Some of these ideas are just trendy, and some are really smart. This one? I’m betting it’s really smart. In fact, if the model continues to be effective, I can think of all sorts of opportunities to use this approach in the private sector, can’t you?

Medsoft – not Microstory. MS Buys Medsoft, Builds Health Division

March 2, 2007

Esther Dyson writes in the Huffington Post about Microsoft’s purchase of Medstory, a health search engine that can be personalized to your own health profile. She acknowledges that the personalization function isn’t there yet, but it’s a great idea.

The Medstory concept reflects the bandwagon I’ve been on for a long time – one which led to the formation of Health Knowledge Systems, although I haven’t had time to move that aspect of it forward as I would have liked (and that effort’s focused in a different direction – post-injury or illness, with corporate and insurance entities as the end payers).

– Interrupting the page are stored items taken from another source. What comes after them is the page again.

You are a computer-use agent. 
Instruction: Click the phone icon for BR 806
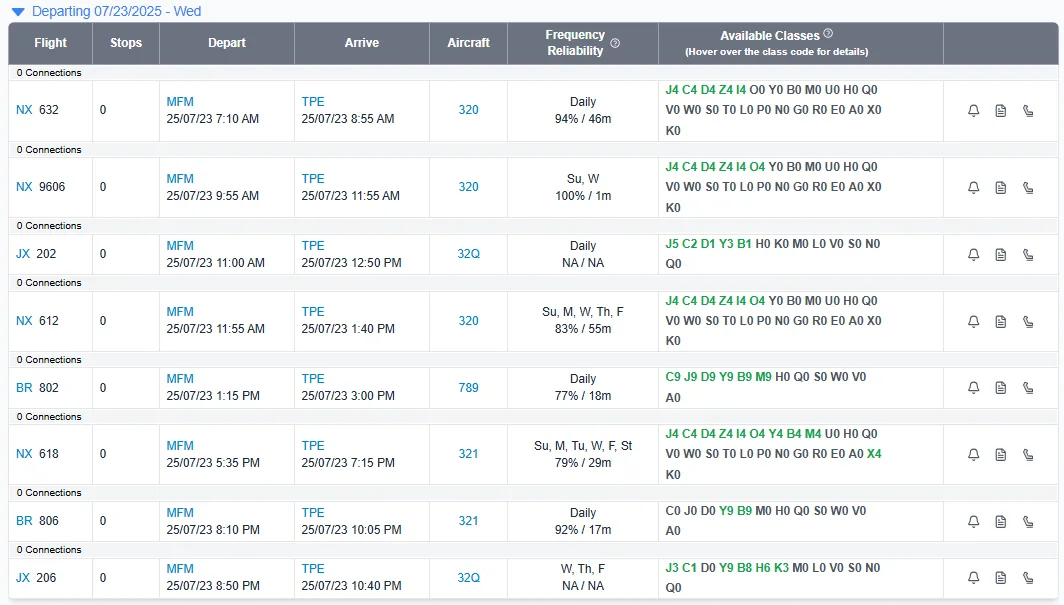click(x=1028, y=522)

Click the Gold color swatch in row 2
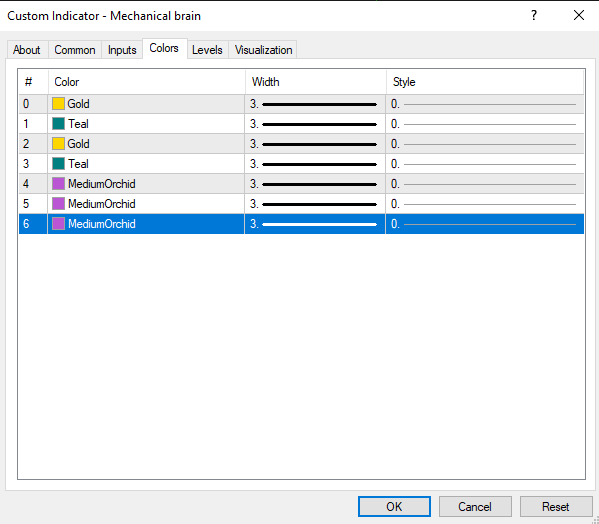[58, 144]
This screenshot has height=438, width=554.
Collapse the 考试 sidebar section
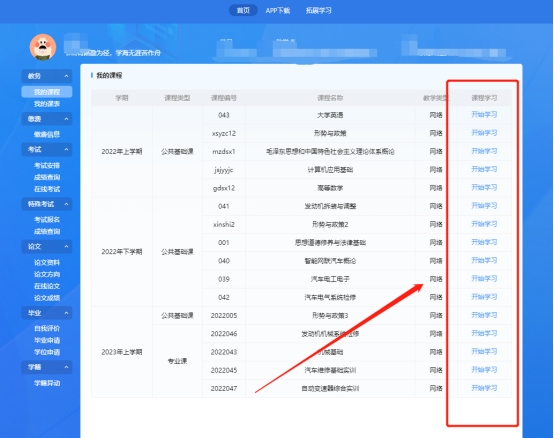pos(66,149)
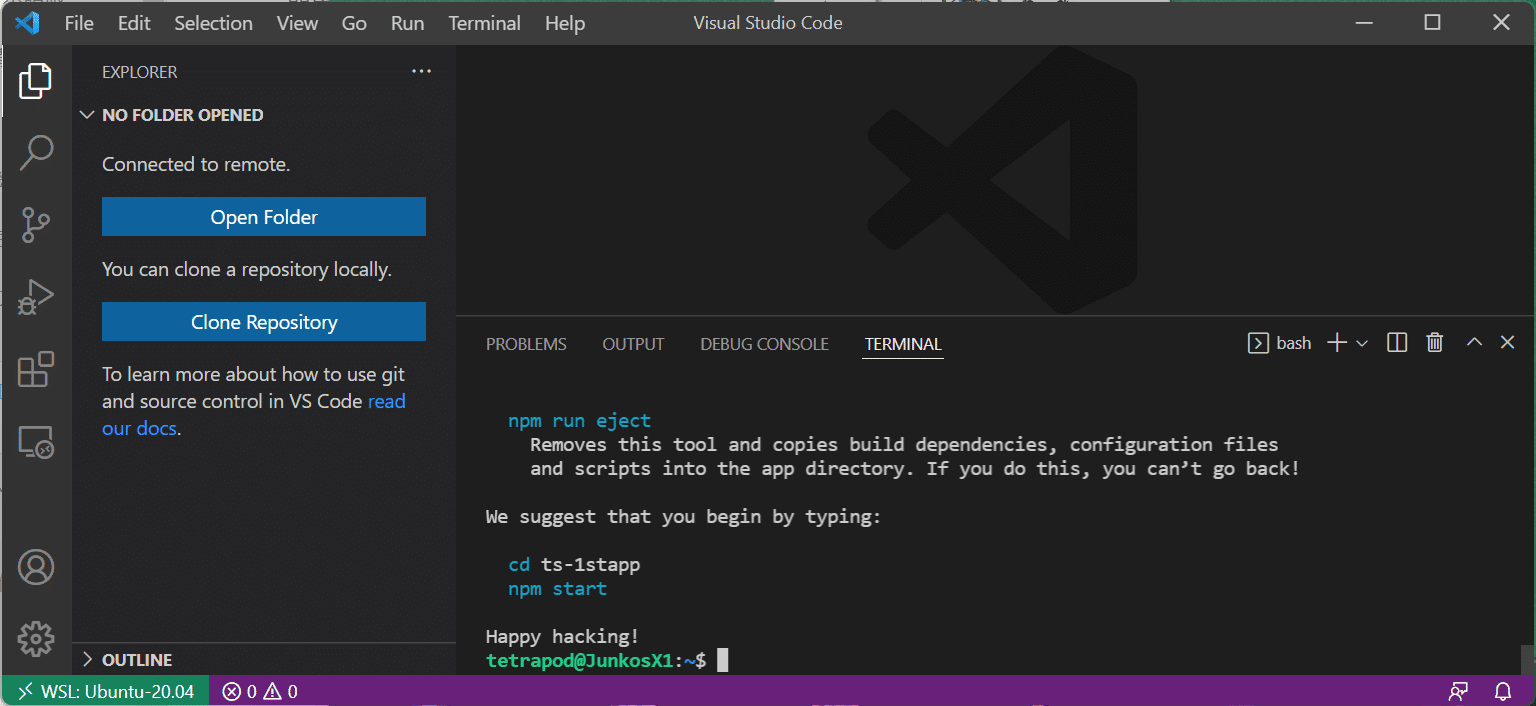Open the Accounts menu in the activity bar
Screen dimensions: 1536x706
tap(37, 566)
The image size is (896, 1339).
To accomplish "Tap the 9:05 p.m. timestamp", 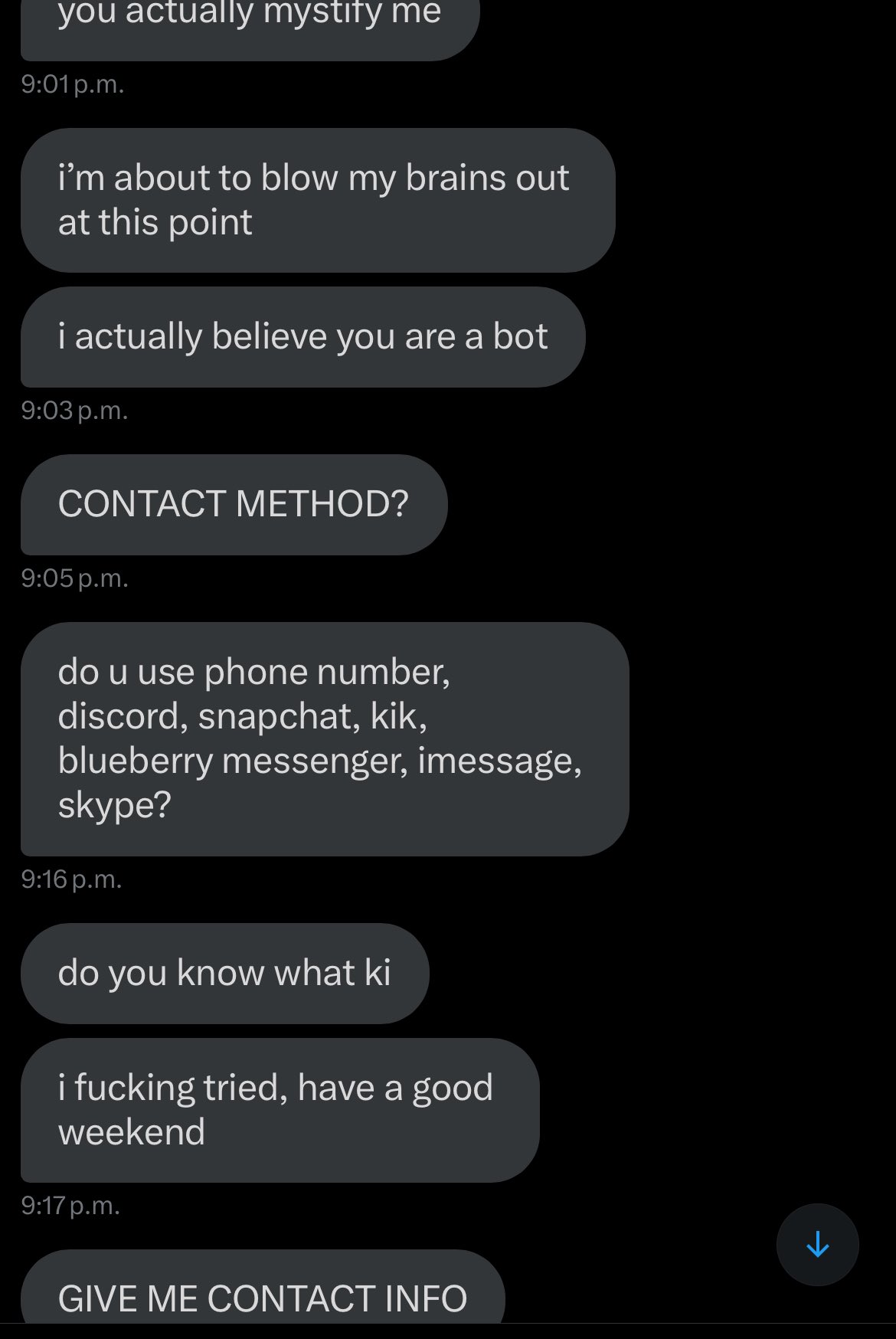I will click(74, 578).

The idea is this: the design flaw in the Internet as it currently exists is that there’s too much information, not too little. The notion of a “cyberspace commons” for all users is wrong, and we need to shift our thinking toward a “personalized commons,” or a “digital lens” that allows us to see only the information we need to see.

The best place to start is where Medsoft started – with the individual. But there are others who need “lenses,” too – physicians, pharmacists, regulators, journalists, researchers, academics, IT professionals …. the list is endless. Each of these populations needs its own set of lenses, and each is its own market.

Is Microsoft the right vehicle for building these multiple platforms, and does it have the will to take Medsoft to the next level? Only time will tell. Within the world of the “personalized commons” alone, we’re only taking baby steps.

As TheStreet.com reports, the web/health interface is hot again. As for Microsoft, Steve Ballmer’s comments in TheStreet.com’s piece reflect the opportunity and the risk. Opportunity? Hell, it’s Microsoft! Ballmer says the area is “longer term and less visible” than other priorities – and they’ve got 600 people on it.

The risk? It’s Microsoft. They’ve got a lot of things going on right now. The quotes from Ballmer and the head of the health group concentrate on hospital systems, which is fine – but it’s also the most complex area of the health care IT landscape, and one with less impact on healthcare as an overall system – clinical, epidemiological, economic, social, and informational – than others.

Will Microsoft find the will and vision to redesign the healthcare landscape, or will healthcare eventually become part of its business systems division, with a few modules like Medstory on the side?

More, as they say, will be revealed.

(Esther also talks about the limitations created by lack of robust privacy protection systems in healthcare – something else I’ve been prattling on about ad nauseum for some time now.)